If carceral feminists genuinely cared about us, they would be fighting for:
- an end to strip searches,
- safe and meaningful visits with our kids,
- free phone calls home,
- protection from violence inflicted by prison officers,
- the reversal of punitive bail laws,
- access to healthcare, education and employment,
- stable housing on release,
- and an end to the criminalisation of survivors of domestic and sexual violence.
But they are nowhere to be found on these issues.
Their silence tells the truth: their interest is not women’s safety; it is punishing trans women.
Let’s listen to the women who actually know what prison is like
Many people weighing in on this debate have never before this moment spoken to an incarcerated woman. They have never sat across a visiting table from a mother weeping because she has lost her children. They have never witnessed the humiliation of a strip search or the terror of being locked in a cell with an abusive officer on shift. They have never heard the stories of women assaulted by the very system claiming to keep them safe.
And yet suddenly they are experts on our wellbeing.
If they truly want to talk about safety inside women’s prisons, then here is the invitation:
Come speak with us at the National Network of Incarcerated and Formerly Incarcerated Women and Girls. Come speak with the women currently inside. Come speak with the formerly incarcerated women who have survived these institutions. Ask us what we are afraid of. Ask us what harms us.
You will hear about prison itself, not trans women, as the source of violence.
The real threats are the ones these groups refuse to name
The biggest dangers women in prison face are not the trans women serving time alongside us. The biggest dangers are:
- prison officers who abuse their power,
- policies that deprive women of dignity and connection,
- strip searches that amount to sexual assault,
- solitary confinement recognised internationally as torture,
- racism, ableism, poverty, and the state violence that cages women in the first place.
These are the harms that kill us, traumatise us, and destroy our families. Not the women who are already marginalised, already vulnerable, and already targeted, including trans women.

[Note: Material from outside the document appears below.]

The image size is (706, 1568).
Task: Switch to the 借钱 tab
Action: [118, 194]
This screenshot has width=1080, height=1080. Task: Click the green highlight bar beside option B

If you want to defend women, start with the truth
Women in prison deserve safety. We deserve dignity. We deserve our voices to be heard, not appropriated and co-opted, and we deserve better than being used as pawns in someone else’s discriminatory agenda.
If conservative commentators or carceral feminist’s want to defend women in prison, they can start by defending all women in prison, not only the ones who fit their narrative.
Start by fighting for us when we are strip-searched.
Fight for us when we are killed in custody.
Fight for us when we are denied our children.
Fight for us when we are priced out of phone contact with family.
Fight for us when state violence is committed against us.
Fight for us when we are punished for surviving domestic violence.
Fight for us when we come home and no one will hire or house us.
Otherwise, stop pretending this is about us.
We see what this is really about, and we refuse to be your weapons.